_Passage given:_
▬▬▬

# Snacks



## dpappas319 (Jun 26, 2012)

What are good snacks for my chickens.


----------



## amandahalterman (Aug 11, 2012)

Corn on the cob, watermelon, meal worms mine love them


----------



## Energyvet (Jul 25, 2012)

Greens, pumpkins, squash, bugs of all varieties.


----------



## rob (Jun 20, 2012)

mealworms and mixed corn


----------



## kiwicsi (Sep 24, 2012)

They like cottage cheese too.


----------



## dpappas319 (Jun 26, 2012)

Wow thank you all. About 2 weeks ago I started them on layers pellets. But they don't seem to be eating like they did when they were on starter feed.


----------



## Mamachickof14 (Aug 28, 2012)

You forgot Oatmeal, crumbles mixed with warm water (mash), apples, cheerios, bread broken up and soaked in milk...I give my girls one everyday!  Jen


----------



## kiwicsi (Sep 24, 2012)

I dug out some fat juicy worms from the vege garden yesterday - they were very well received!!


----------



## Wrigley (Oct 3, 2012)

We give ours sliced grapes, dried fruit (I also put it in their warm night time mash), fresh fruit, scratch and cracked corn. My wife Terri, hand feeds them Crispix Cereal (she's a nut).


----------



## lilacsunflower (Jul 8, 2012)

I read somewhere that you shouldn't give dried fruit as it ferments in their crops. any thoughts?


----------



## hollyosborn (Jul 8, 2012)

my chickens eat everything we throw out for them... they think if someone comes to the door with anything in their hands it should be theirs... LOL


----------

▬▬▬

_Required work:_
1) In the snacks thread, what did dpappas319 start feeding the chickens about two weeks earlier?
2) Rewrite the snacks thread from "## amandahalterman (Aug" to "of all varieties.", replacing "watermelon" with "cantaloupe".
3) Summarize the snacks thread in two sentences.

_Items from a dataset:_

▬▬▬

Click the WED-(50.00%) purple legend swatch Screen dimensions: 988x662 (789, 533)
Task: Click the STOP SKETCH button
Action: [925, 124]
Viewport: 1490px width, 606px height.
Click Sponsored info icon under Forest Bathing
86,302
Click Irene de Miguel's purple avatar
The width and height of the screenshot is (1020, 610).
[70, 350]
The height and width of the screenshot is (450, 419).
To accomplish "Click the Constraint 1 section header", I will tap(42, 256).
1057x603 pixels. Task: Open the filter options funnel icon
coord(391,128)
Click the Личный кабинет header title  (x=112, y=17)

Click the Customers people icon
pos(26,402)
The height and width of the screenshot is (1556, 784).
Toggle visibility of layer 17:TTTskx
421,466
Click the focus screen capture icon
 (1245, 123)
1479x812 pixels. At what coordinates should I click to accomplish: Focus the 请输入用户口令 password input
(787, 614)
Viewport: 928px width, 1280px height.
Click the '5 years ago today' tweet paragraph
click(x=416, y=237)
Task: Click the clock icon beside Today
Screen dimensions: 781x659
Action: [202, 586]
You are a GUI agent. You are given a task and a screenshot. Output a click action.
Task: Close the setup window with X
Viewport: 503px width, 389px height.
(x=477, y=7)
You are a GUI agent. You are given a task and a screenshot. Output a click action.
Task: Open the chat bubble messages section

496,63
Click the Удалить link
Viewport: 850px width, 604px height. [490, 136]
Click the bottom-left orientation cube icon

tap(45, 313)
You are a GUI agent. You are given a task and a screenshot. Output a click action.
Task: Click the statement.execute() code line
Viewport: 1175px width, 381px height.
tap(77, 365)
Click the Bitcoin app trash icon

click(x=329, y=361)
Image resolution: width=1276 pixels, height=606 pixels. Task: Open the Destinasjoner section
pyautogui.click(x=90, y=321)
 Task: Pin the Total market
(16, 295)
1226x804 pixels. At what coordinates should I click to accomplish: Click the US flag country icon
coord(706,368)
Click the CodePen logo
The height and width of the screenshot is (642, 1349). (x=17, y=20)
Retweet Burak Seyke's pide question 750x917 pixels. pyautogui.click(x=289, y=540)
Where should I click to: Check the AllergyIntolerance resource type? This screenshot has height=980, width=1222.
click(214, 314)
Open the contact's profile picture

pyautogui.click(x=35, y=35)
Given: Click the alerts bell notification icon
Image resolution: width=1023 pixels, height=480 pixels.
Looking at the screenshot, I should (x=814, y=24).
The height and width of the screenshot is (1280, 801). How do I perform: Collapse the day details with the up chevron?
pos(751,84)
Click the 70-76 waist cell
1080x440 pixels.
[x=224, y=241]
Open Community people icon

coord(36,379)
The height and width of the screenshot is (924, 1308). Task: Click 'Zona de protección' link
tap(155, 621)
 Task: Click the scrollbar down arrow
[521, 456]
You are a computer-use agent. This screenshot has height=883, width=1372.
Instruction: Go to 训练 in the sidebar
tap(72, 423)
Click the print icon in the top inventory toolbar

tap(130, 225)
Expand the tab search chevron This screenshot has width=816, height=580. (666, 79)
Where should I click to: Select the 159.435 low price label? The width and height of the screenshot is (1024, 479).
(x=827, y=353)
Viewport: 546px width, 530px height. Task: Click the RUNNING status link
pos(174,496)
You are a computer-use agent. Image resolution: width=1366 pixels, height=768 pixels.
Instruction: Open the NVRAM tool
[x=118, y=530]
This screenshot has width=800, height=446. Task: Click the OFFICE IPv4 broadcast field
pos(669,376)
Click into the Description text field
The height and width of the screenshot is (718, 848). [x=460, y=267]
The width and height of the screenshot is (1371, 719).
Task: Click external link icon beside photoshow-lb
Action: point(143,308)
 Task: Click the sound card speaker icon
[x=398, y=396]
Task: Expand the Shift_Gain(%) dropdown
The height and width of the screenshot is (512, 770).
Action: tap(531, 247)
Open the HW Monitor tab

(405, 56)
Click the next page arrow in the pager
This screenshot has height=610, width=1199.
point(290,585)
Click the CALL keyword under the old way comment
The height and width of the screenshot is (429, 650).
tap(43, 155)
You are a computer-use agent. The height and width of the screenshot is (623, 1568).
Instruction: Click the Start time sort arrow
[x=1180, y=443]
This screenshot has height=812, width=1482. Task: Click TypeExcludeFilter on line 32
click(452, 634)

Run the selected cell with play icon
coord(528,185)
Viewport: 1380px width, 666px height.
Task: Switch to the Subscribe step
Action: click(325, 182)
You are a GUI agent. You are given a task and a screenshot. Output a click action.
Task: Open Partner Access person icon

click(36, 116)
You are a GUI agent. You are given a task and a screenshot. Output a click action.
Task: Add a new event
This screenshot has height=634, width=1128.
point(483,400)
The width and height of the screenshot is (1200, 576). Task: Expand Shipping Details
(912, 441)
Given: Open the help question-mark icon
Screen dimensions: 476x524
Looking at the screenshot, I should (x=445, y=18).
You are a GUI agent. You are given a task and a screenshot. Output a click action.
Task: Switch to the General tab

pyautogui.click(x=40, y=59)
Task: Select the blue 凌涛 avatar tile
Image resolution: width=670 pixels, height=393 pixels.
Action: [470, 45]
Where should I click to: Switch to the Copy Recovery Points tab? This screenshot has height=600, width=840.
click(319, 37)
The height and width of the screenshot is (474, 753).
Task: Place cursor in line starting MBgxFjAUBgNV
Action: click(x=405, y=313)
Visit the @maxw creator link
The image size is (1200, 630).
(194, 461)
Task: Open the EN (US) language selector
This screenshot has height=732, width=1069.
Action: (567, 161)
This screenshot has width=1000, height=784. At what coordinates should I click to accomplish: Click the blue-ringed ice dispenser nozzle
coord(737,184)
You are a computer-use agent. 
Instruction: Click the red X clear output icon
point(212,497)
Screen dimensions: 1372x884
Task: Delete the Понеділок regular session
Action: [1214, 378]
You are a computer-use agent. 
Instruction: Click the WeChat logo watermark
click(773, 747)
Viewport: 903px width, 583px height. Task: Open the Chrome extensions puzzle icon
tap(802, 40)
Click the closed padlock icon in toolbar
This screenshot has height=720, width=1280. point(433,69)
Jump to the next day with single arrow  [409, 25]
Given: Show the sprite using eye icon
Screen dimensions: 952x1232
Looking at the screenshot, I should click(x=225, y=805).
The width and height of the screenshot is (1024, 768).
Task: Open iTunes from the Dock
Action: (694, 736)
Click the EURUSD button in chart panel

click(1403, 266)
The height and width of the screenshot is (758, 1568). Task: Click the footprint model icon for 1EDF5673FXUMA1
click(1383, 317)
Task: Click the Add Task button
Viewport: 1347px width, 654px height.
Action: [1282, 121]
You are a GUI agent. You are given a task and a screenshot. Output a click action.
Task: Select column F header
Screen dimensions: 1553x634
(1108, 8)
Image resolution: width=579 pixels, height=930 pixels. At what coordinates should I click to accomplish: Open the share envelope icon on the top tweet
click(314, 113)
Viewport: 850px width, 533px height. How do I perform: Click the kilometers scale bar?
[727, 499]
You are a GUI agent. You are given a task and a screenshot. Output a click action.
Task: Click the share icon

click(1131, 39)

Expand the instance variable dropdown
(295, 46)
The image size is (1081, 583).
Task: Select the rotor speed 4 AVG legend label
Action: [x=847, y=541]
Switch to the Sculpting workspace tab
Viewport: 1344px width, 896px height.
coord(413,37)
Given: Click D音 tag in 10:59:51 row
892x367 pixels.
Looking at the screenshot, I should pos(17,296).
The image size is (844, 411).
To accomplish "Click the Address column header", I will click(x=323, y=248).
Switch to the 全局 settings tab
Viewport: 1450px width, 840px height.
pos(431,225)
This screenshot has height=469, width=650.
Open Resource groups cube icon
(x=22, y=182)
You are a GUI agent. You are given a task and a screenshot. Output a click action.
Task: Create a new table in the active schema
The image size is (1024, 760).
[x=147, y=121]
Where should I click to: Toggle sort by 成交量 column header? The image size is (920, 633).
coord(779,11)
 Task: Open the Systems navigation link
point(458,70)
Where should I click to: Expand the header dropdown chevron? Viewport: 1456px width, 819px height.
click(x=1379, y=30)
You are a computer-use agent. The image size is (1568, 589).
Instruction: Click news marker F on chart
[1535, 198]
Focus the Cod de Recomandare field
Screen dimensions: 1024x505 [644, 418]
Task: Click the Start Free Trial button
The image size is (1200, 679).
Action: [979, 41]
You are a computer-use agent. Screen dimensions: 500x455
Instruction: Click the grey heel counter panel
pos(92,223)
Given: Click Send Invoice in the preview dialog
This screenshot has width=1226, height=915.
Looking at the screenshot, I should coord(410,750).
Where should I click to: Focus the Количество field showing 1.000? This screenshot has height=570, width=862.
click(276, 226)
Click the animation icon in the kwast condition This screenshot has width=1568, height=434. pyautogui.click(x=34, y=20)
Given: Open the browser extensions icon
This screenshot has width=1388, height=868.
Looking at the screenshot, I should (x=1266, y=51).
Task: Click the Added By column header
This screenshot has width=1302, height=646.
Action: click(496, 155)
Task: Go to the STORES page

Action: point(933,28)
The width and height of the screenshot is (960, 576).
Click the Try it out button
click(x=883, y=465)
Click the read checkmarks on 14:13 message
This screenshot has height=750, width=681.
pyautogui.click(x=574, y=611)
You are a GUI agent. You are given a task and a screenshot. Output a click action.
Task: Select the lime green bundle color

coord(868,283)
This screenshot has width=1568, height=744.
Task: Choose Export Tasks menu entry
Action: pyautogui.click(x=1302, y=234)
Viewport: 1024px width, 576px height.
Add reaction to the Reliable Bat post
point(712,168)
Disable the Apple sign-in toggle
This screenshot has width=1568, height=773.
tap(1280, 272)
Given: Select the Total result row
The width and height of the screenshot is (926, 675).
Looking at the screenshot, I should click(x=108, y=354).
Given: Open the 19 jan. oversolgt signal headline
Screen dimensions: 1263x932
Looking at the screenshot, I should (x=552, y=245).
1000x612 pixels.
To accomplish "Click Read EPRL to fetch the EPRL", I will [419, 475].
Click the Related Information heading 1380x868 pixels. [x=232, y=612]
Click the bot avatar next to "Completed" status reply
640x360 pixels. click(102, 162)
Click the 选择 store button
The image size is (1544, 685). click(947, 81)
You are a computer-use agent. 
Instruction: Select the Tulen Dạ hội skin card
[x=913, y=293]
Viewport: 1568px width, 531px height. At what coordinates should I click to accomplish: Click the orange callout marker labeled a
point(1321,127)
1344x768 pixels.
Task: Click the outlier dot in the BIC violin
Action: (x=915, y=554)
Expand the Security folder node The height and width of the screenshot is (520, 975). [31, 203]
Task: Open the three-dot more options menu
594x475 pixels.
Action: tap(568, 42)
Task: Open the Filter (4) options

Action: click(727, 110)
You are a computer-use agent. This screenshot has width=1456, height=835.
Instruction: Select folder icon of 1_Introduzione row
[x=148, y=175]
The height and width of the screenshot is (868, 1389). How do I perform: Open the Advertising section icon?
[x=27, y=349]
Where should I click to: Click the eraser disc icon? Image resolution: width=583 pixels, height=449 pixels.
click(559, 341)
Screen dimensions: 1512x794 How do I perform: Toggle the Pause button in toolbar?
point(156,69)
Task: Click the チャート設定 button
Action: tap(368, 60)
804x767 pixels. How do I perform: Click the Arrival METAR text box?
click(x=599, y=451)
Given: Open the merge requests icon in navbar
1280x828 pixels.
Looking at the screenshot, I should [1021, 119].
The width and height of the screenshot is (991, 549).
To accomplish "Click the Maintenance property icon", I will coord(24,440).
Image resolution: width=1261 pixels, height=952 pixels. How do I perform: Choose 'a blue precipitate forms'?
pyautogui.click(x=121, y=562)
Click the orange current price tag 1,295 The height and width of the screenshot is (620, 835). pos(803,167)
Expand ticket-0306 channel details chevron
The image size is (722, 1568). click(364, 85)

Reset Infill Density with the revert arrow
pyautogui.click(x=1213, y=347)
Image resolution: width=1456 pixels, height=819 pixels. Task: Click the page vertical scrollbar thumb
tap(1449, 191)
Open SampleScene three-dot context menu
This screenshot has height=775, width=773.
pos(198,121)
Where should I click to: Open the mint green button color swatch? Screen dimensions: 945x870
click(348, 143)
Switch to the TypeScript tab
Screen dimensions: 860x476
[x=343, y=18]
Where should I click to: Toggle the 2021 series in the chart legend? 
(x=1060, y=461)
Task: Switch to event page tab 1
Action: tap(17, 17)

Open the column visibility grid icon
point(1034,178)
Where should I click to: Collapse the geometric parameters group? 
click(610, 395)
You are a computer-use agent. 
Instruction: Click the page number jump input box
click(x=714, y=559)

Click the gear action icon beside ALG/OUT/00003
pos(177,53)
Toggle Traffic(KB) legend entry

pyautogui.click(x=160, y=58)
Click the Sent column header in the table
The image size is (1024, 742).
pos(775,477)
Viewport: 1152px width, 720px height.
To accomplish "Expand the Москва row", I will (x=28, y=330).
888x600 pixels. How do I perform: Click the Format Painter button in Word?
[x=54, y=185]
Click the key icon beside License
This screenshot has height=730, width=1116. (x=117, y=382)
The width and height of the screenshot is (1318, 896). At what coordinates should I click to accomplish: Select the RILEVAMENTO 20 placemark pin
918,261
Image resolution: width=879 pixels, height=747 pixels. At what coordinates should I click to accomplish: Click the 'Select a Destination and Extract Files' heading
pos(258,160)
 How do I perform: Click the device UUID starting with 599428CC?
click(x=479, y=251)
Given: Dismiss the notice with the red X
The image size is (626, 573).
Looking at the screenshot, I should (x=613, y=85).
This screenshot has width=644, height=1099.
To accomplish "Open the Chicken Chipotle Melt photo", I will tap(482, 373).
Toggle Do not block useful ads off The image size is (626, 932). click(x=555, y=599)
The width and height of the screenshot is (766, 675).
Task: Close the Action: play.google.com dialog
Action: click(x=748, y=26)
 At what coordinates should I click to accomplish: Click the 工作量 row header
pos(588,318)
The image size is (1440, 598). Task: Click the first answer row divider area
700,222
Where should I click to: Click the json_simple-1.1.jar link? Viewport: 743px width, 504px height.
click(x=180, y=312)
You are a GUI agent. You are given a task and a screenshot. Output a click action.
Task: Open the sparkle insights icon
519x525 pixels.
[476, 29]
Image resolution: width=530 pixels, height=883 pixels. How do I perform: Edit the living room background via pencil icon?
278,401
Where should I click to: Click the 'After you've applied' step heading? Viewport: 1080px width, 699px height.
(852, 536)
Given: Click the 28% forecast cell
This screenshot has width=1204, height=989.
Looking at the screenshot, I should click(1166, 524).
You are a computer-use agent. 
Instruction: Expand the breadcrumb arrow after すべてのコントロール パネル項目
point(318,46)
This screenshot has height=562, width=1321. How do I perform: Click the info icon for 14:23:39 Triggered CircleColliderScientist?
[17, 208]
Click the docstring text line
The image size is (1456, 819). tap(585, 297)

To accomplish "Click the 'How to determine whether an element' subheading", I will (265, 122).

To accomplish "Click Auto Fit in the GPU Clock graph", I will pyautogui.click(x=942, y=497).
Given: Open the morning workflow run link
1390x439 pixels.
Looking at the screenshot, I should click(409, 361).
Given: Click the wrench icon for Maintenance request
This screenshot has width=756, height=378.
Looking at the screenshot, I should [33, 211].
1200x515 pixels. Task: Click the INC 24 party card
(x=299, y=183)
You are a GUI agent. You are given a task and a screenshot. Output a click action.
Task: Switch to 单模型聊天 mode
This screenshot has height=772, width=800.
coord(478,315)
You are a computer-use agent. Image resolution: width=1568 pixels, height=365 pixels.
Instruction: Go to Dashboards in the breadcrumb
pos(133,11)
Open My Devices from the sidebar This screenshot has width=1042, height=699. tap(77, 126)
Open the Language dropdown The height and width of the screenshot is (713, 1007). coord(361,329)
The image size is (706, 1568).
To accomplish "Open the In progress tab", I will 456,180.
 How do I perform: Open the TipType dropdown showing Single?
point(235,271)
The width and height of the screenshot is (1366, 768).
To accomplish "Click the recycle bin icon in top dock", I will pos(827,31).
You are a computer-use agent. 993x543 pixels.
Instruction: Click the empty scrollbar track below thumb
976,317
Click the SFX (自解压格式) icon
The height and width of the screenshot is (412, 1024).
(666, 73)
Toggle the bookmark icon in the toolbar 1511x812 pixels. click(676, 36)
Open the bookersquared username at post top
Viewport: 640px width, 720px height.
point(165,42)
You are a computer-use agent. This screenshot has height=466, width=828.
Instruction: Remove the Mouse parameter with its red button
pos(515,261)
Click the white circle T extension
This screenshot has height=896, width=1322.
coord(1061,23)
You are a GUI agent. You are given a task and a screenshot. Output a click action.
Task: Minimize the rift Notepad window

▬▬▬

_Solutions below:_
1) Layers pellets.

2)
## amandahalterman (Aug 11, 2012)

Corn on the cob, cantaloupe, meal worms mine love them


----------



## Energyvet (Jul 25, 2012)

Greens, pumpkins, squash, bugs of all varieties.

3) A forum member asks what snacks are good for chickens, and others suggest corn, watermelon, mealworms, greens, pumpkins, squash, bugs, cottage cheese, oatmeal, fruit, and cereal. The original poster says the chickens seem to eat less since switching from starter feed to layers pellets, and another member asks whether dried fruit should be avoided because it ferments in their crops.